→ Work instructions: Look below for the line with "The image size is (712, 402)." and the line with "This screenshot has width=585, height=327."; repeat exactly those two lines and all lines between them, but no pictures.
--------
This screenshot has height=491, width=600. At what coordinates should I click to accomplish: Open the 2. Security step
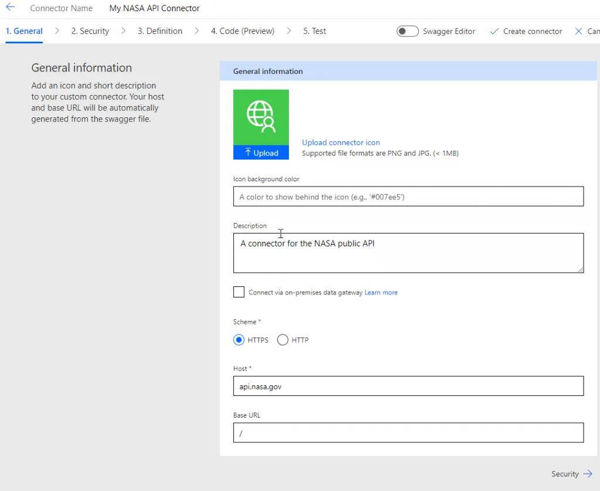pos(90,31)
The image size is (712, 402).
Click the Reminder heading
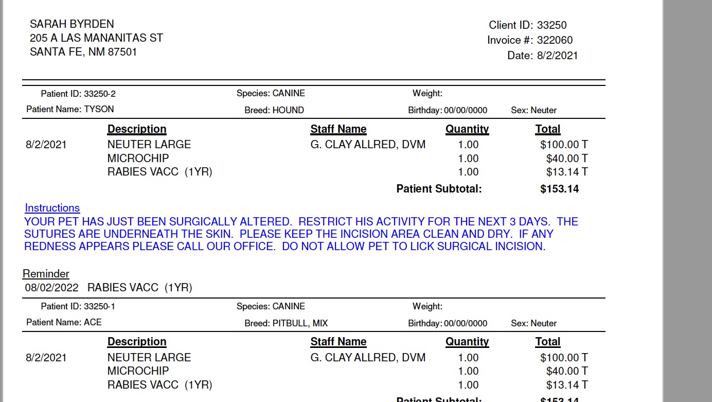click(x=46, y=274)
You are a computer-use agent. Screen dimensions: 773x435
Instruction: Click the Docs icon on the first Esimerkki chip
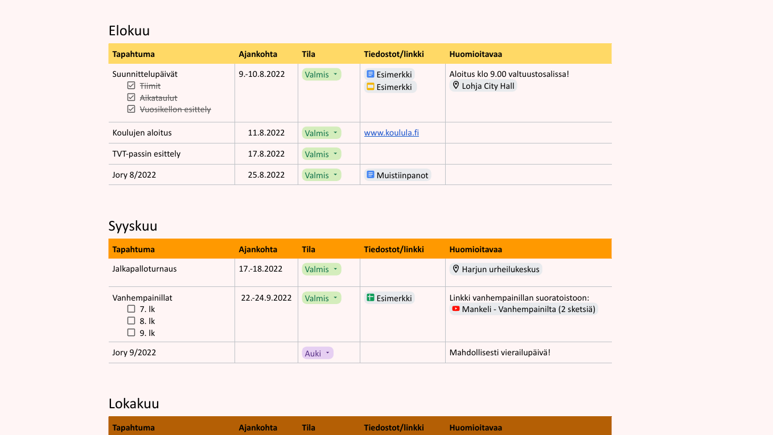[x=371, y=74]
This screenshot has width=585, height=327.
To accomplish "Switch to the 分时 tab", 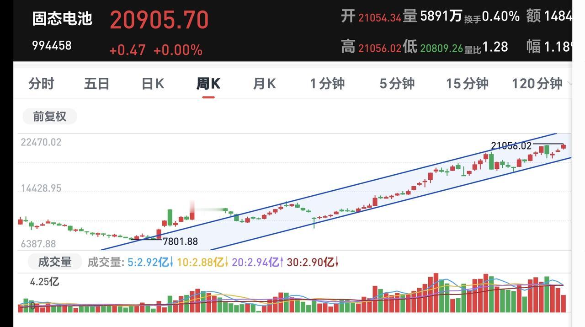I will coord(42,84).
--------
→ Answer for the task:
The image size is (712, 402).
Click the Reminder heading
click(x=46, y=274)
You are a computer-use agent. Screen dimensions: 773x435
Instruction: Click the Docs icon on the first Esimerkki chip
[x=371, y=74]
This screenshot has width=585, height=327.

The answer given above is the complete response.